Because of the media blitz inflamed by that video and a full court press by national activists who were hopeful they finally had their anti-fracking smoking gun, the EPA launched an investigation in October 2010 and sampled Lipsky’s well. Two months later, in early December, (now former EPA regulator Al) Armendariz sent what appeared to be a gleeful and thoroughly partisan email to virulently anti-shale gas blogger Sharon Wilson (known as Texas Sharon), Tom "Smitty" Smith of Public Citizen and other activists.
“We're about to make a lot of news," Armendariz boasted. Apparently, he had found the company he wanted to crucify, and that he tried to do a few days later. He issued an endangerment order based on his determination that Range Resources had caused or was contributing to the contamination of drinking water wells. The EPA ordered the company to step in immediately to stop the contamination, provide drinking water and provide methane gas monitors to the homeowners.
“We are worried about the families’ safety,” he said. “It was incumbent for us to act quickly.” Armendariz also took a partisan shot at the state Railroad Commission and Texas politicos, mostly Republicans, damning them for not protecting local water supplies, adding that the EPA was "very concerned" that natural gas could migrate into the home through water lines, leading to a fire or explosion.”
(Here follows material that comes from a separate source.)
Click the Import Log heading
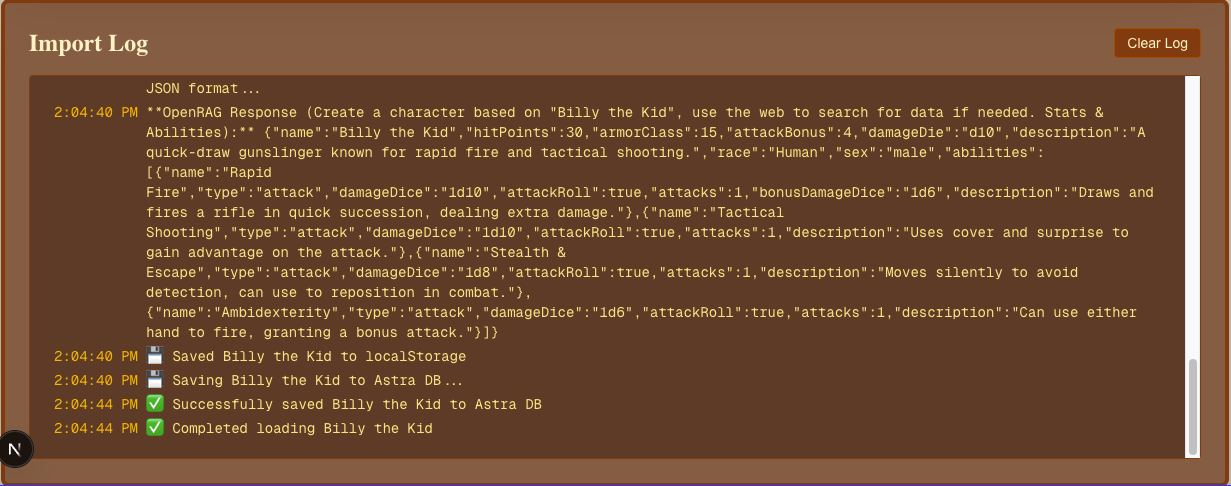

Oops. The EPA had stepped in it again. In March 2011, a review by state regulators and independent testimony from Mark McCaffrey, an MIT-educated petroleum geochemist with Weatherford Laboratories, provided geological evidence that the gas, couldn’t be from the Barnett Shale Formation, as Lipsky and activists, who had not done thorough testing, believed. As in Colorado (in the “Gasland” film) and in Pavillion, it was found that the water had been polluted by natural methane for decades. In Texas, a nearby public water system, Lake Country Acres, had signs on its water storage tanks that read, "No Open Flame," dating to around 1995. Both countries produced gas years before Range drilled its wells.
Even EPA's own geochemist had warned that gas-bearing formations other than the Barnett Shale needed to be ruled out before the agency fingered Range. According to McCaffrey, gas seeping into Range's wells would "have to migrate through the cement and take a right-hand turn and create pressure in the Strawn that would somehow push back half a mile to get into the Lipsky’s' water well." The Commission noted that the EPA had ignored many of its own standard investigatory procedures in what they concluded was a rush to judgement that circumvented standard investigatory processes. It called the EPA’s order against Range “unprecedented,” finding that the company was “not responsible for methane contamination of wells,” and voted unanimously to clear Range of water contamination. The EPA went silent.
One year later, the EPA dropped its 15-month old emergency order.
And if you want a COMPLETE breakdown of the Range v. Lipsky matter, check out this article from Houston Press. It is an article heavily biased in favor of Lipsky's account of matters, but it does contain all of the facts necessary to understand the reality of the situation (in between the suggestions and clearly disappointed statements which attempt to demonize Range Resources) - including the fact that the scientific expert that Lipsky obtained to help him in his case based his arguments on what he gleaned from reading transcripts of a prior hearing rather than any physical research and testing of the sites involved, while Range produced a list of scientists who gave scientific explanations for why they felt that Lipsky's claims were bogus.
Fracking may contaminate drinking water. I honestly don't know. But cases like this aren't providing any scientific proof of it, and without that it just makes the landowners look like they are trying to cash in on the public hysteria over fracking - especially when they go out of their way to force legal action by getting activists to publish deceptive videos like the one of Lipsky's flaming hose.